Abstract The blood-brain barrier (BBB) is a selective boundary of the central nervous system (CNS) that plays a critical role in protecting the brain microenvironment by allowing passage of certain molecules. Clinical experiments accurately determine which chemotherapy drugs effectively cross the BBB to reach the tumor site but are also time consuming and labor intensive. Machine learning offers the ability to rapidly screen large datasets of drug molecules and assess their potential for CNS therapeutic effect. The goal of this study is to compare the performance across machine learning, deep learning, and transfer learning methods in predicting BBB permeability on public drug datasets. The dataset used for training and validation was composed of 7,807 compounds compiled from 50 published resources.
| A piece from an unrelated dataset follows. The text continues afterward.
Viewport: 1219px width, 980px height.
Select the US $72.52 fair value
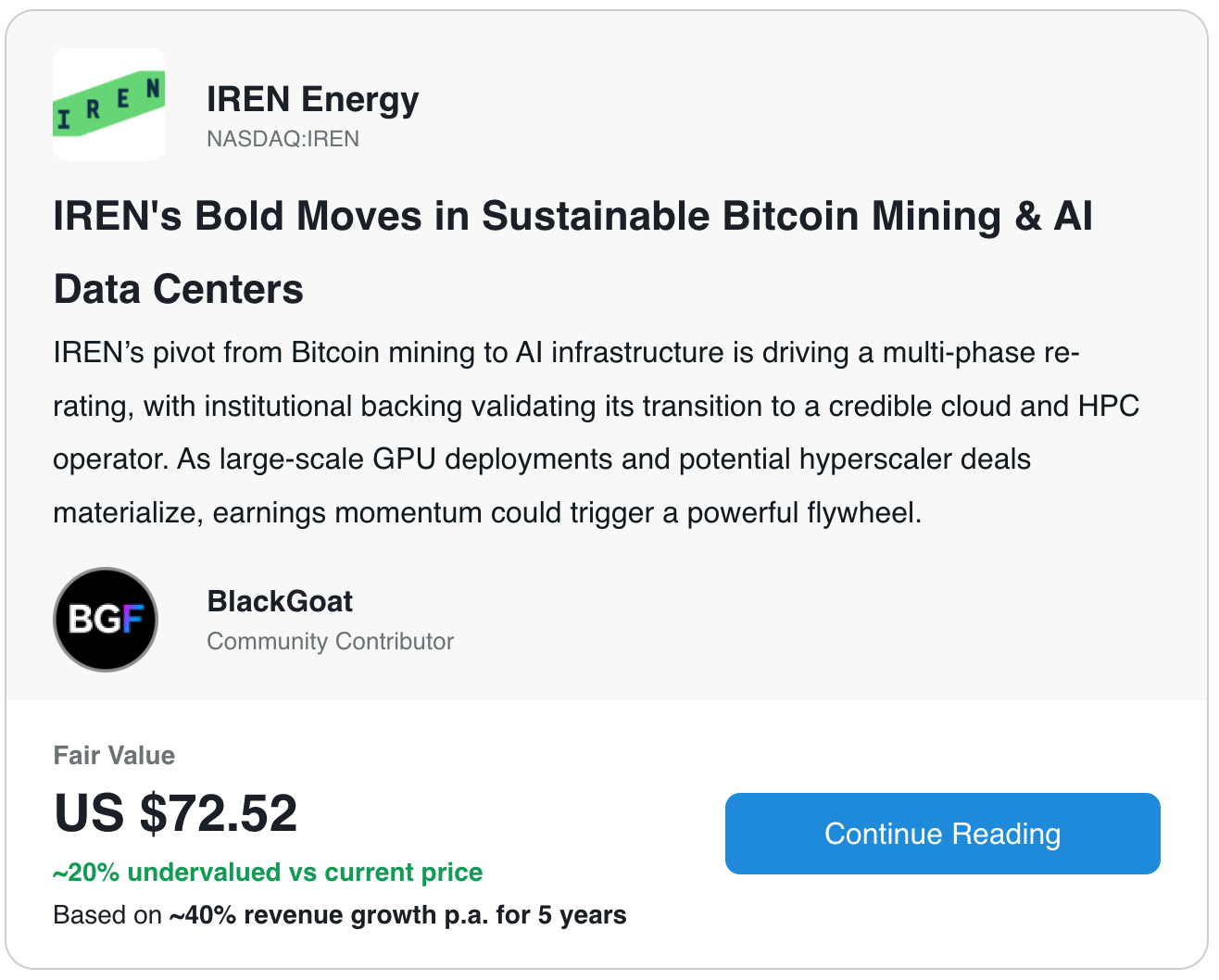click(176, 813)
The machine and deep learning methods used in this study included support vector machines (SVMs), deep neural networks (DNNs), and graph convolutional neural networks (GCNNs). For transfer learning, we first trained DNN models to a single quantum chemical property before appending neural network layers and retraining to the new task of BBB permeability. The prediction accuracies on the validation set for SVM, DNN, GCNN, transfer learning of polarizability, and transfer learning of dipole moment were 82.33%, 83.09%, 87.14%, 76.89%, and 70.23%, respectively. Overall, the results indicate that GCNN was the best performing model. This highlights GCNNs ability to learn the molecular features most relevant to the predictive task in the first stage of the algorithm. Future work entails expanding the set of input features to include key chemical and structural information such as the presence or absence of certain functional groups as well as training more transfer learning models to other quantum chemical properties. This study further motivates the predictive capability of machine learning methods in identifying drug compounds with potential CNS-activity.